Converge already! (Struggling with WLBS)
19 May 2004I hate when things don’t go my way. One server in our NLB (Network Load Balancing) cluster did not want to join the cluster anymore. When I issued a wlbs start
, it tried for a couple of seconds to join the cluster, but then remained in ‘Converging’ state. A couple of times I saw an entry in the System Log " ... does not have the same number or type of port rules ..."
.
I tried:
- Reboot: worked 1st time, but after that: did not help
- Compare rules 1: compared output of
wlbs display
: changed all load parameters to ‘Equal’ (I normally give the servers weights that take into account the # of processors and #MB RAM) - Compare rules 2: compared output of
wlbs display
: identical - Compare rules 3: compared output of
regedit -e wlbs.reg.%COMPUTERNAME%.reg HKEY_LOCAL_MACHINESYSTEMCurrentControlSetServicesWLBS
: no significant differences - Recreate rules 1: recreate all 18 port rules on rogue server (so much fun :-/ ): did not help
- Recreate rules 2: change ALL servers to use only 1 rule: did not help
- Curse: did not help
- Restart service: disable NLB on network adapter, press OK, re-enable NLB => Bingo! Server back in the cluster without a blink.

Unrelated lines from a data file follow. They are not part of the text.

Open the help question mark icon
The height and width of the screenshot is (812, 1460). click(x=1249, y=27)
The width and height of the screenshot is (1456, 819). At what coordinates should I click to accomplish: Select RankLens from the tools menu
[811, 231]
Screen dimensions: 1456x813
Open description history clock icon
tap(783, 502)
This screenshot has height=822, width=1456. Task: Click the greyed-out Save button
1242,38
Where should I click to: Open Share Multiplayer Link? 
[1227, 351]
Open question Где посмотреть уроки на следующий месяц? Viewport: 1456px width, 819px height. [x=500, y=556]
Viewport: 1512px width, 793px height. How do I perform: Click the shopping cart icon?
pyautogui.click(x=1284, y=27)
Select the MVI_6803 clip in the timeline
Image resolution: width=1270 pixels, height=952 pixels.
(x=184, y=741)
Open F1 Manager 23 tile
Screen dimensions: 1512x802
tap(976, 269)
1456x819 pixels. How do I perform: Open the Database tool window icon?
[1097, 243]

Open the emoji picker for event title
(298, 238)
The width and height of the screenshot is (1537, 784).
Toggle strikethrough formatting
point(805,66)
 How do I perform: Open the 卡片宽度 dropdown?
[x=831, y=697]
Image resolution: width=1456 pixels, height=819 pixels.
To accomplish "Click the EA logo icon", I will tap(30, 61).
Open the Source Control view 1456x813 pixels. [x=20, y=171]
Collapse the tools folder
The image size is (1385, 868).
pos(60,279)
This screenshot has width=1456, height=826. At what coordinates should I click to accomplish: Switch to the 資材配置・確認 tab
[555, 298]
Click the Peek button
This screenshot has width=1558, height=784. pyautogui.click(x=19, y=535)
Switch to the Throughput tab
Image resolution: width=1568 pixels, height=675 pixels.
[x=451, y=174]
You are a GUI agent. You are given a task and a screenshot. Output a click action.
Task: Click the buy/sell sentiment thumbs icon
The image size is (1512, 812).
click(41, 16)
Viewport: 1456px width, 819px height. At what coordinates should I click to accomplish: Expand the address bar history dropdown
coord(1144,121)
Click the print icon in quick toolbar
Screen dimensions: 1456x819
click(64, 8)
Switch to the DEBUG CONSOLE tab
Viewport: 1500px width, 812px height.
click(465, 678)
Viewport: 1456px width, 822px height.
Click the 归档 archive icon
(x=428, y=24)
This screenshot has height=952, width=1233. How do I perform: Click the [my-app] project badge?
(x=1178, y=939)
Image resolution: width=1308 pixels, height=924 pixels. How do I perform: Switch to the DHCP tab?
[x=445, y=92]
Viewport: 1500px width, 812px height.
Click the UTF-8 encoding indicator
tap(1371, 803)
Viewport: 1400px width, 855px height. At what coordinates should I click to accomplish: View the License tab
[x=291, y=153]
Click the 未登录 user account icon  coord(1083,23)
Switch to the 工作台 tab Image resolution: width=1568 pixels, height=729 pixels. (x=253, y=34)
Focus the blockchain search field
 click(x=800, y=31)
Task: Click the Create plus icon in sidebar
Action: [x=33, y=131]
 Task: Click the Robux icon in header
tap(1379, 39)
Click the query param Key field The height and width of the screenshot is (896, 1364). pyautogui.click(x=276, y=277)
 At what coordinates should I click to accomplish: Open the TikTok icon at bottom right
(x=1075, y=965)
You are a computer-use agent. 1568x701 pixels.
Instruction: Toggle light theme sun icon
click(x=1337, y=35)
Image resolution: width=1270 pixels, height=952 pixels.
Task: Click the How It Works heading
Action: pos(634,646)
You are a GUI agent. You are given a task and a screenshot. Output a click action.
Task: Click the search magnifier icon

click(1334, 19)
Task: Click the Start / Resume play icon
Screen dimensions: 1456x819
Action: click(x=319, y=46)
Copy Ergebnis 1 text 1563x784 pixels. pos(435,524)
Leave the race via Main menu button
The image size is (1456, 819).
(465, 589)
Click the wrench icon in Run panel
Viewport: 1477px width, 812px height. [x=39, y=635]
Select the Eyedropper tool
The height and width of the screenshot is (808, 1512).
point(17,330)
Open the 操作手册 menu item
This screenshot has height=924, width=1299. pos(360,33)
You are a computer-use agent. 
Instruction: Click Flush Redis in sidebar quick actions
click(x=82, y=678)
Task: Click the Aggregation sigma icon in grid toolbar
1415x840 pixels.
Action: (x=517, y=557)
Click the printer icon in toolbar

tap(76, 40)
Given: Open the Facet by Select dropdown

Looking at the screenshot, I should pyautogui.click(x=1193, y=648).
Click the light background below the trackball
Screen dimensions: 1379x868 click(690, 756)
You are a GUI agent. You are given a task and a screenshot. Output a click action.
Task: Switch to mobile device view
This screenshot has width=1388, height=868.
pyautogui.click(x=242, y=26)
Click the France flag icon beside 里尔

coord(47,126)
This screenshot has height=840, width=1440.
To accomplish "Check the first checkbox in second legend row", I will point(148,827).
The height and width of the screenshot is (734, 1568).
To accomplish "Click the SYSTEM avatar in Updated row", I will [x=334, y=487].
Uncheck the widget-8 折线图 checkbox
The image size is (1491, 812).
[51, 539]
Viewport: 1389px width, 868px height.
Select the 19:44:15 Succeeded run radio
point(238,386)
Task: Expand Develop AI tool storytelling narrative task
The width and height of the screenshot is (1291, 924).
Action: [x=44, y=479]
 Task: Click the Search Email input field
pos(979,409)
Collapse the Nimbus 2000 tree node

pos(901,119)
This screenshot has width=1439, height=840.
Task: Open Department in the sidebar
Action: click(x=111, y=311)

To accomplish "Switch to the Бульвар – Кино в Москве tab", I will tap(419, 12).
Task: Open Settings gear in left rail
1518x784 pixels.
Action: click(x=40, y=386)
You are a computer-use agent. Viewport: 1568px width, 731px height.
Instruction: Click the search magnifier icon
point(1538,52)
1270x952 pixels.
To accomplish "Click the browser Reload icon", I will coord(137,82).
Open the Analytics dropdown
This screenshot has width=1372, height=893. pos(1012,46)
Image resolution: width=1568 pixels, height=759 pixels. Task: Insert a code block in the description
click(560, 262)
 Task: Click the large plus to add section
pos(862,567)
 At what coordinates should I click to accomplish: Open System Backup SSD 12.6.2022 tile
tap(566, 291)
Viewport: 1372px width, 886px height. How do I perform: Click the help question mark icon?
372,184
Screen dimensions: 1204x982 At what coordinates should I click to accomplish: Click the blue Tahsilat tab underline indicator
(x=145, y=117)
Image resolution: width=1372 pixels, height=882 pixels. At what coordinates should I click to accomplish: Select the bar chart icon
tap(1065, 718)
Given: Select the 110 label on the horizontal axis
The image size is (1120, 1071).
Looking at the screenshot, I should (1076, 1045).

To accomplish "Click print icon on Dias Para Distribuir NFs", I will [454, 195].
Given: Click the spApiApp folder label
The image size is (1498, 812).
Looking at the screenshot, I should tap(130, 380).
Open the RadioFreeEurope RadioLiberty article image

Now I only have to re-create the 18 rules on all servers, and I’m done!
Mental note to self: check out if I can build a dedicated load balancing device in Linux, one that (1) takes into account server load (give work to least busy server) (2) response time on individual ports (and automatically disable non-responsive ports) (3) has a web interface, so I can configure from any server in the subnet.